What you will do
If a line in the records below contains "agent", copy that line.

[Stored data]
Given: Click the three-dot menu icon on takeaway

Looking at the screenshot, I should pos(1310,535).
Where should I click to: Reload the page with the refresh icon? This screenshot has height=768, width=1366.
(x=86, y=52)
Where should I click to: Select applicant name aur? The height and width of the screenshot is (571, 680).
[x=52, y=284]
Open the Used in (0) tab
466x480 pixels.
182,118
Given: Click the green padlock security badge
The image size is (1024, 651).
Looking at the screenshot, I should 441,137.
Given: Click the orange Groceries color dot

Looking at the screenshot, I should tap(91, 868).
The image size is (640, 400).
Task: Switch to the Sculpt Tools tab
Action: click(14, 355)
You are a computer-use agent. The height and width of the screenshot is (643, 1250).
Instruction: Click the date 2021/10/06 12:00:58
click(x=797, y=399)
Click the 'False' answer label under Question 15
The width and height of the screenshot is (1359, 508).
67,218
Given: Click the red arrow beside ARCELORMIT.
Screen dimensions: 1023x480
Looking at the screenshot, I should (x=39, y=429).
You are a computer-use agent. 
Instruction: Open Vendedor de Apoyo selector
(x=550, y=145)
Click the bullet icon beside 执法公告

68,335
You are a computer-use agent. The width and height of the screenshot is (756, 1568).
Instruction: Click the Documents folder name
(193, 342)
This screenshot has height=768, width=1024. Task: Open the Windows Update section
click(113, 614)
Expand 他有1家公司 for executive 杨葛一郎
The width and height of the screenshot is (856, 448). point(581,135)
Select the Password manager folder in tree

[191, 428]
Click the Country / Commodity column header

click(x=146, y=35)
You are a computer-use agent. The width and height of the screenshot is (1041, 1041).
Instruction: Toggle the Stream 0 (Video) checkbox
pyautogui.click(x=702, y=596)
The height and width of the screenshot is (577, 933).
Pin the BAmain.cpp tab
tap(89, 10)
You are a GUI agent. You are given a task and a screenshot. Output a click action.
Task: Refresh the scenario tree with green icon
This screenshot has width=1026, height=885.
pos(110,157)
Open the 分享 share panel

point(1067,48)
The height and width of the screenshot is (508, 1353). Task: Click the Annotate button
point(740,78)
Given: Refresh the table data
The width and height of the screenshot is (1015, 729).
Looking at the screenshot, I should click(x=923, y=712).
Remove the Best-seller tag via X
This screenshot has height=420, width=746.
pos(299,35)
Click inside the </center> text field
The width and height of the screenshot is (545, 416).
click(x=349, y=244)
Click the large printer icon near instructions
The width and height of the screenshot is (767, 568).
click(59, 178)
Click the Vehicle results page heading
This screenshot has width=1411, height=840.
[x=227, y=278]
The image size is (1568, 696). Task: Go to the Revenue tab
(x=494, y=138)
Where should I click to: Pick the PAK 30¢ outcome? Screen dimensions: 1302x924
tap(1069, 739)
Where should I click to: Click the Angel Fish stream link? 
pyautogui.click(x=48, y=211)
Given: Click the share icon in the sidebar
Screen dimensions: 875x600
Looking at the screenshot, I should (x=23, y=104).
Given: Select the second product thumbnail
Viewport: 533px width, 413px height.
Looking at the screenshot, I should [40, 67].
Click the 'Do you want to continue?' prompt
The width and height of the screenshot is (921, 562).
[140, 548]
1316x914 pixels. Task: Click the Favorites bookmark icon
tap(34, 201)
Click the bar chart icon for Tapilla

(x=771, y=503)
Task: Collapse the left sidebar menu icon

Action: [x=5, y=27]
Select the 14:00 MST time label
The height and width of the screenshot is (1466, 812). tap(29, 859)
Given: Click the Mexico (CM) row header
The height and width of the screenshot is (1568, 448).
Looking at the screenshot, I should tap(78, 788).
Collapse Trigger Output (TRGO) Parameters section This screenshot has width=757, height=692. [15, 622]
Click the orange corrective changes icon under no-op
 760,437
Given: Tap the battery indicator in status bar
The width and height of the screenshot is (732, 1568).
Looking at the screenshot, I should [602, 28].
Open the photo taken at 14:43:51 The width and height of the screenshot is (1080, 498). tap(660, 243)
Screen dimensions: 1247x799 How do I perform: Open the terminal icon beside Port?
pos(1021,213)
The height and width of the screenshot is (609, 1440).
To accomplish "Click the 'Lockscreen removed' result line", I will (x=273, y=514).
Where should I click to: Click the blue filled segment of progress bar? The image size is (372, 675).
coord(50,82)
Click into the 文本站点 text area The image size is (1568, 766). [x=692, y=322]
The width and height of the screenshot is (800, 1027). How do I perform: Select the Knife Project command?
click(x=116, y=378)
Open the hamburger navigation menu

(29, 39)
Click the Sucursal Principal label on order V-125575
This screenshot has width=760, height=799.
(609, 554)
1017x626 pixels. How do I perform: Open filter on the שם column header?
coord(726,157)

Result of this exercise
You are a computer-use agent. The height and width of the screenshot is (643, 1250).
You are a computer-use agent. 
You are a computer-use agent. The width and height of the screenshot is (756, 1568).
You are a computer-use agent. The width and height of the screenshot is (1041, 1041).
You are a GUI agent. You are given a task and a screenshot. Output a click action.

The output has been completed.